EXTRACTED TEXT:
● ● ● ● ●

Today, running is one of largest participatory sports on Long Island. There are road races held in Nassau and Suffolk counties on almost every weekend of the year. There are running clubs in many towns and runners in almost every park and on every high school track, seven days a week.

Still, while it might seem like a thoroughly 20th century phenomenon, the roots of today's distance running are . . . well, distant. Walking and running were major spectator sports in the 19th century; and Long Island was the site of some of the most important races. At horse racing tracks like the Fashion course in what is now Corona, Queens, and the Union course in Woodhaven, top competitors from the United States and Great Britain raced around the track, while spectators bet on the outcome. Sports historian John Cumming of Central Michigan University believes that the first championship race in the United States was held on the Union course in June, 1835. Organizers had offered $1,300 to the runner who could cover 10 miles in under an hour. Before an estimated crowd of 16,000 fans, one Henry Stannard went the distance in 59 minutes, 48 seconds. Reportedly, Stannard was fortified at mile six by the 1830s version of a sports drink -- brandy and water.

● ● ● ● ●

RECORDED INFORMATION:
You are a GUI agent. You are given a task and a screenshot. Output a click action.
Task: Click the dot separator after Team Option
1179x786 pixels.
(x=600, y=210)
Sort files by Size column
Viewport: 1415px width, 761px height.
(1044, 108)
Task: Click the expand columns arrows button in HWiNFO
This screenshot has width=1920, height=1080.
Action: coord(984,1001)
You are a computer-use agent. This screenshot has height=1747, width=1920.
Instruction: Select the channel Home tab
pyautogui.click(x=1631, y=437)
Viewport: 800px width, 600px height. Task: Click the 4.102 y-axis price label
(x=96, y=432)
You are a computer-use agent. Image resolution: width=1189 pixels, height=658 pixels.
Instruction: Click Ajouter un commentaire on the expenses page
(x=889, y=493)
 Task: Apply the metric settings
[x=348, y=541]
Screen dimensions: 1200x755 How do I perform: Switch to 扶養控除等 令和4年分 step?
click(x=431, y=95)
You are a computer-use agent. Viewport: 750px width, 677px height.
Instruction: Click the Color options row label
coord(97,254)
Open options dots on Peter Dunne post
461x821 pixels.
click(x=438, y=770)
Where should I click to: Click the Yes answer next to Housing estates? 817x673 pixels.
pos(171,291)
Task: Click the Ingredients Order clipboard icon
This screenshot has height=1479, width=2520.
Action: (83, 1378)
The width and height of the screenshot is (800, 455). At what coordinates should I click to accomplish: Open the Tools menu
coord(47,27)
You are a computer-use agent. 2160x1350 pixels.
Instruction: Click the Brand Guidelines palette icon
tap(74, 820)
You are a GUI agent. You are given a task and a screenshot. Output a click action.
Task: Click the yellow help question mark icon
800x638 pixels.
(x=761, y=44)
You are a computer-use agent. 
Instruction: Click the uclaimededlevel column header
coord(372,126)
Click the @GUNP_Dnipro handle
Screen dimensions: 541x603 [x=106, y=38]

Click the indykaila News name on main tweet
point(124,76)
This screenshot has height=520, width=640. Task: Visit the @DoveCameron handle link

● ● ● ● ●

WRITTEN TASKS:
(a) Reproduce the Long Island running history passage from "Today, running is" up to and including "days a week.".
(b) Write a continuation of the passage on Long Island running history, picking up after its final sentence.
The records come from a separate source and are not connected to the running history passage.

FINAL ANSWERS:
(a)
Today, running is one of largest participatory sports on Long Island. There are road races held in Nassau and Suffolk counties on almost every weekend of the year. There are running clubs in many towns and runners in almost every park and on every high school track, seven days a week.

(b)
Long Island was also home to many long-distance solo ramblers in the 1800s -- poet Walt Whitman, of course, being the most famous. But the best of the 19th century ``pedestrians'' was Stephen Pharaoh, an American Indian said to be a lineal descendant of the great Long Island sachem Wyandanch. Pharaoh, who was also known as Stephen Talkhouse, supposedly walked 25 miles -- practically a marathon -- on a regular basis. He once walked more than 100 miles from Brooklyn to his home in Montauk and, according to historian Carol Traynor, also won a pedestrian race from Boston to Chicago.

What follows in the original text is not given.